Most major polls over the last few months have painted a picture of an American voting public that is predominantly conservative. Before we dig into the polls that have come out recently, let's look at historical data to get some context for what one might expect the ideological makeup of the American electorate to look like.
First, let's look at the brilliant post this week from Pew Research Center by Michael J. Robinson, entitled "A Static America: A Contrarian View of Current U.S. Public Opinion Trends," showing data going back to the 80s indicating that America has been remarkably stable in terms of ideology. The line, going from 1987 to the present, barely wiggles as it traces American ideology over the course of the decades. Americans may change their voting behavior, sure, but ideology is much stickier than the pundits give it credit for.
Let's also take a look at the exit polls.
At the House level, the exit polls have shown that moderates have outnumbered conservatives -- and by considerable margins -- in every election since at least 1984. In fact, even in 1994, when the Gingrich revolution swept a wave of conservative members into Congress, moderates still outnumbered conservatives. Sure, the gap closed significantly from the 1992 election, but we still did not see the number of conservatives even reaching parity with moderates, much less exceeding them.
We've now established the context. The electorate has had more moderates than conservatives, and even in years that were extremely good for Republicans, the closest conservatives ever came to parity was still 37% conservative to 45% moderate. The Robinson piece further underscores the stability of ideology in the electorate.
Why then are so many of our public polls showing samples with an ideological makeup that looks nothing like this, with conservatives outnumbering moderates?
One egregious recent example is the AP/GfK poll that thrilled Republicans with a generic ballot advantage of +10 among likely voters. Yet look at their sample; the sample of adults was 22% liberal, 31% moderate, and 45% conservative. And as Alan Abramowitz wrote on Pollster.com just a few weeks ago, this year has shown an increasingly large gap favoring Republicans as you narrow a sample down to "likely voters," which gives me serious doubts that the likely voter sample would be less heavily conservative than the overall adult sample.
Let's look at another major poll that had Republicans breaking out the champagne. In early September , an ABC News/Washington Post poll generated excited cheers from Republicans when its likely voter sample showed +13 for Republicans on the generic ballot. They don't release the ideological breakdown of their likely voter sample, but their overall sample of adults shows 40% conservative, 37% moderate, and 19% liberal. One can only speculate as to how much more conservative the "likely voter" subsample is.
The mid-September CBS/NYT poll of adults gets it closer, with 36% conservative and 40% moderate. Among "likely voters" they give Republicans a +2 advantage on the generic ballot, but we don't know what the partisan or ideological makeup of that subsample is. Again, likely voter screens tend to be more favorable to Republicans this year, and it is unlikely that the likely voter universe is less conservative than the adults universe.
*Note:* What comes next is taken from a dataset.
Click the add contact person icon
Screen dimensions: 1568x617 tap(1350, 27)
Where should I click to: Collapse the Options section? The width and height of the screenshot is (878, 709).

The most recent NBC/WSJ also gets it around that range with their sample of adults, with 37% moderate and 39% conservative. However, remember, this is adults -- not registered or likely voters -- and yet conservative is still outnumbering moderate.
A recent POLITICO-GWU Battleground poll of likely voters showed 63% of their sample considering themselves conservative (curiously, "moderate" was not even offered as an option).
All of which poses a very serious question that has major implications for how on (or off) the mark these polls are: Are pollsters these days surveying too many conservatives?
Despite decades of evidence to show that ideology is fairly consistent, it wouldn't be completely out of the blue for conservatives to make an enormous gain over the 2008 electoral makeup. Between 1992 and 1994, the proportion of the electorate that was conservative did jump 7 points from 30% to 37%. If that occurred again, you'd wind up with 41% conservative (a 7-point jump from the 34% in 2008). Depending on how much of that jump peeled away from the moderate number, you could feasibly have more conservatives turn out than moderates or liberals. But that's a big "if."
This isn't to say that pollsters with very heavily conservative samples are wrong. It isn't out of the realm of possibility that a massive structural change is occurring in the American electorate this year that has conservatives making a massive jump -- so massive as to eclipse that of 1994.
But what it does say to me, as a Republican, is that we ought to stop dancing in the end zone before we've scored a touchdown. It tells me that two-and-a-half decades of data show things aren't as wobbly as they seem, that the electorate doesn't change its ideological makeup radically, and that polls with more conservatives than moderates just might be painting a rosier picture than we all might find ourselves looking at on election day.
Just as pollsters ought to get in the habit of releasing the partisan makeup of their samples, including their subsamples of registered and likely voters, they also ought to release the ideological breakdown. As a consumers of political data, we have a right to make informed decisions about whether or not a poll is sampling conservatives more heavily than we think it should.
When election day rolls around, and I update that ideology chart above, I may well find that red line for "conservatives" intersects and crosses over the green line for "moderates." But I'm not confident that's going to happen. I think everyone ought to seriously consider the ideological makeup of survey samples when weighing how much stock to put in the results they produce.